Wednesday, June 20, 2018

Washed and clean

Tuesday: I intended to start writing yesterday morning, and then the morning got away from me. Yesterday was the first no-school day, so our morning routine has changed a bit, and I thought that I had more time than I actually did. It's always later than you think. Well, it's always later than I think, anyway.

So now it's 7:15 (AM). Cloudy, with silvery pale sunlight and dense humidity, and it feels like a morning at the beach. I’m keeping track of the time this morning. I’m on top of things.

And now it’s 9:15 PM. Today was a back-to-back meeting day. I'd planned to go outside and take a short walk between meetings, but a sudden heavy rainstorm derailed my plans. And then within ten minutes, the rain stopped, as suddenly as it had begun, giving way to intense, mad-dog-and-Englishmen noonday sun and the smell of ozone as the pavement dried. The air was dense; so humid that it was just short of condensation back into rain. The grass and trees and shrubs were jungle-green and dewy. You know how sometimes a garden or a lawn goes from lush and verdant to sloppy and overgrown, all in the space of minutes? The whole world looked like those few minutes. I walked in the sun as the rain dried. Fifteen minutes later, I was back in the office, and then the rain started again.

The rain stopped, again, and I finished work, came home, made dinner, and went swimming. The pool water has been warming gradually, from icy to chilly to tolerable to just right. All of this is to say that it feels like summer, finally.

***** 

I use spell-check, but only as a fail-safe for typos. My eyes aren’t what they used to be—when I was younger, no typo had a chance against me. I’ve noticed something with Word’s spell-check feature. When you spell-check a document, and spell-check doesn’t find any errors (this still happens fairly often—I’m pretty good), the pop-up reads “Spelling and grammar check is complete—You’re good to go!” Not only confirmation that the spell-check has done its job, but a congratulatory exclamation point. But when you run spell-check and ignore any of Word’s grammar or spelling recommendations, the pop-up reads “Spelling and grammar check is complete.” Full stop. It comes across as a little bitter,  a little truculent. No “good to go,” no exclamation point…it’s as if Word is washing its hands of you.

***** 

It's Wednesday now. I'm at a Wednesday night swim meet, with no job. Not as in unemployment, just no swim meet job. This is very rare for me; very rare indeed. Rumbling thunder cut the meet short, and there was a mad scramble to clean up the pool as quickly as possible before the rain started. A friend and I, both of us long-veteran swim parents, were walking toward the parking lot to stow our handbags so that we could come back to help clean up, and we saw the meet manager walking toward us.

“Let’s say ‘Good night, Lois—see you Saturday’ and keep walking, just to see what she says,” I said to my friend.

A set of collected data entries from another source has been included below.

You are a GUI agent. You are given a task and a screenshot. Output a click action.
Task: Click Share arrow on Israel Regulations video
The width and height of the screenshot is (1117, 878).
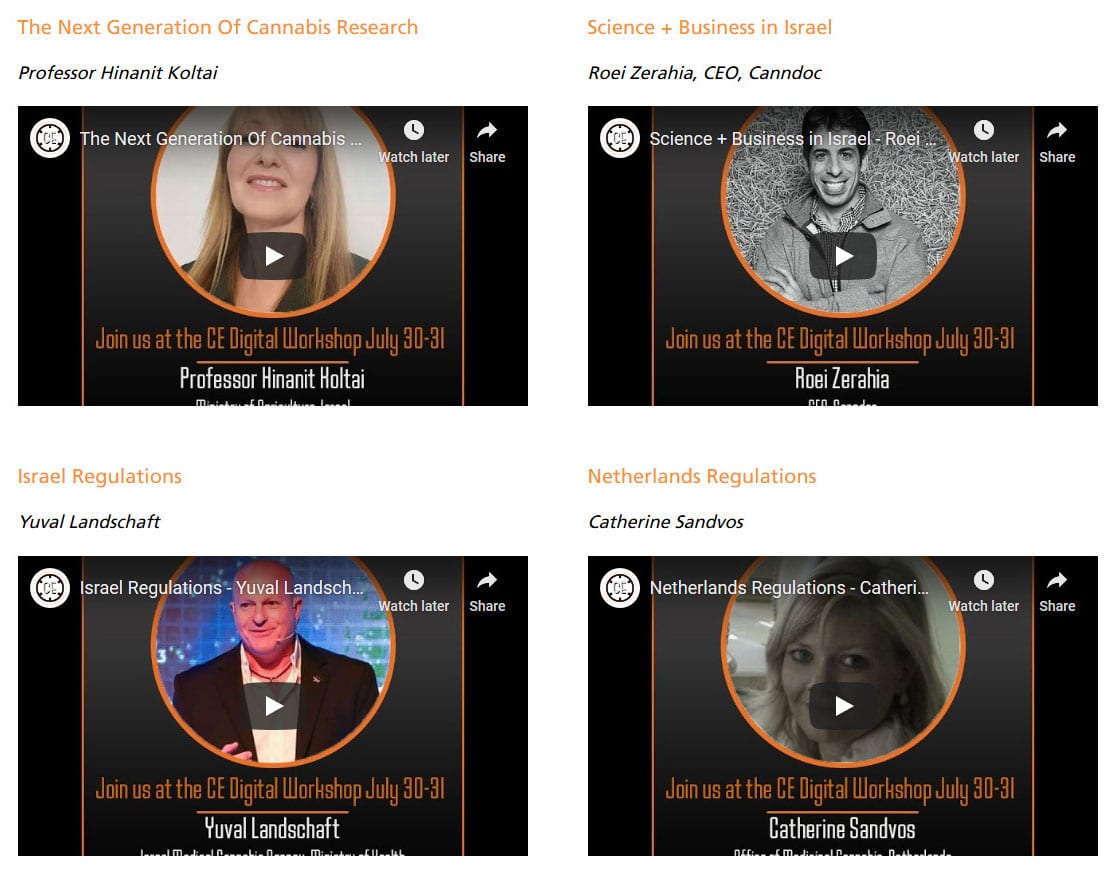(x=487, y=580)
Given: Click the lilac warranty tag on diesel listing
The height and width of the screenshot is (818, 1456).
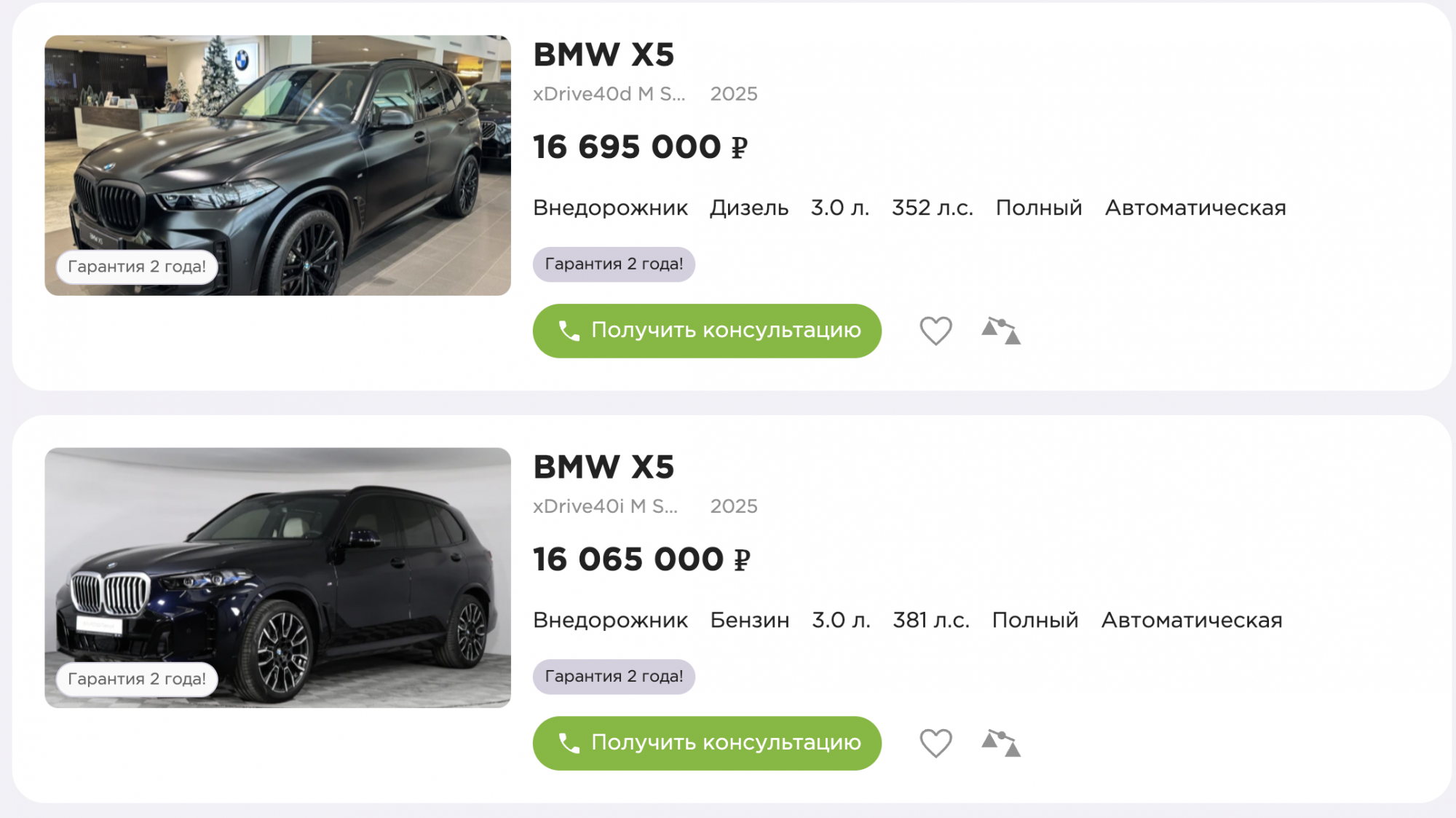Looking at the screenshot, I should [614, 264].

“Awesome,” she said. We executed perfectly, and then cackled like idiots when she fell for it. Then we all cleaned up together, and I thought about how lucky I was that I got to go home over an hour earlier than I expected; and even luckier to clean up a swim meet with these people, who I love and whose children I love; all during my beloved summer.

***** 

So as I mentioned once before, even a stopped clock is right twice a day. And as I also mentioned that last time, I won't really compare the President to a stopped clock, because he's not right anywhere near twice a day. But he did the right thing today, so he deserves credit. It doesn’t matter that he did the right thing for the wrong reasons; it only matters that it was the right thing. Hopefully, most of the children will soon be reunited with their parents.


Sunday, June 17, 2018

No, but if you hum a few bars, I can try to play along

Wednesday, June 6: I was just going to write a sentence, which I'm not going to write, because you shouldn't put certain things in writing until they actually happen.

*****
Remember how I was singing along with "Evacuate the Dance Floor?" And then remember how that song was stuck in my head for a damn week afterward? No?

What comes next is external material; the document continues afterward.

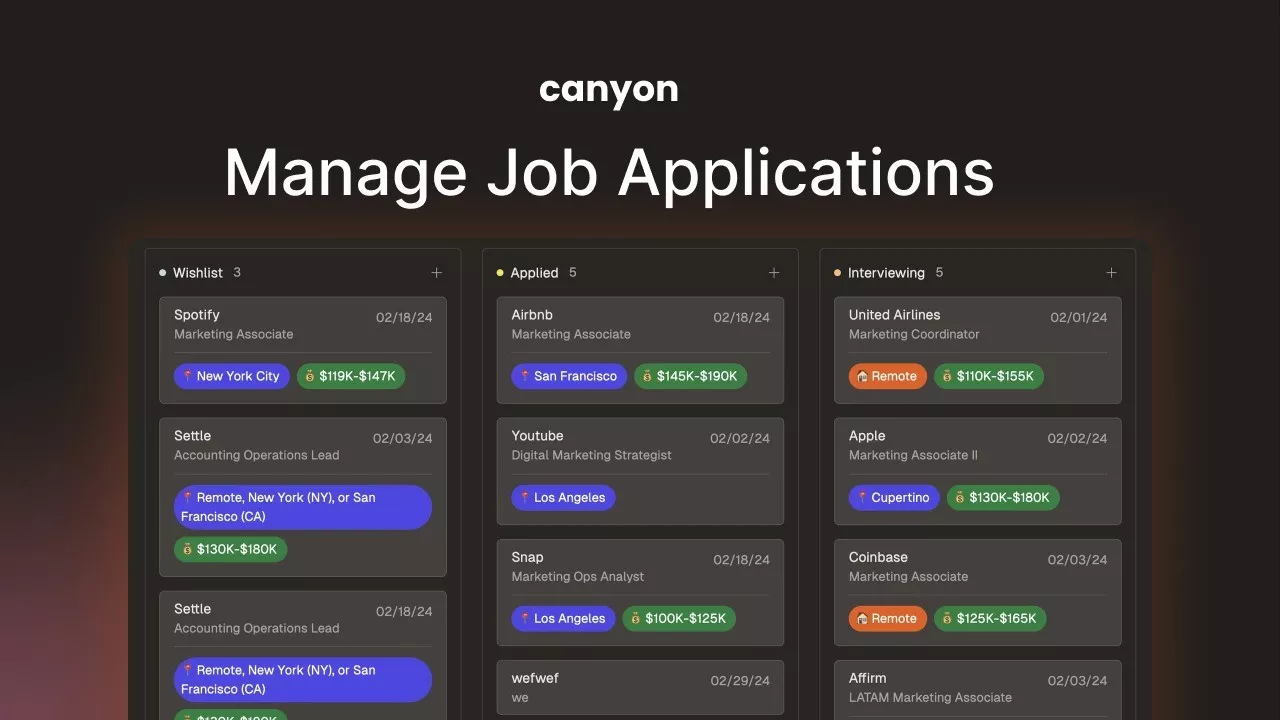Viewport: 1280px width, 720px height.
Task: Select the Cupertino location tag on Apple card
Action: tap(894, 498)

Well let me tell you all about it. I sang along to that song one too many times, and then it was stuck in my head for a damn week. And if that was the end of that story, then there'd be nothing else to say. But that is not, as it happens, the end of that story.

I'm extremely susceptible to the curse of the earworm; and sadly for me, the songs that get permanently lodged in my brain are not always songs that I like. "Evacuate the Dance Floor" and "Just Dance" and "Badlands"? Fine. "Sweet Home Alabama" and "Where do Broken Hearts Go?" and "We are Never (Ever Ever) Getting Back Together"? Not so much.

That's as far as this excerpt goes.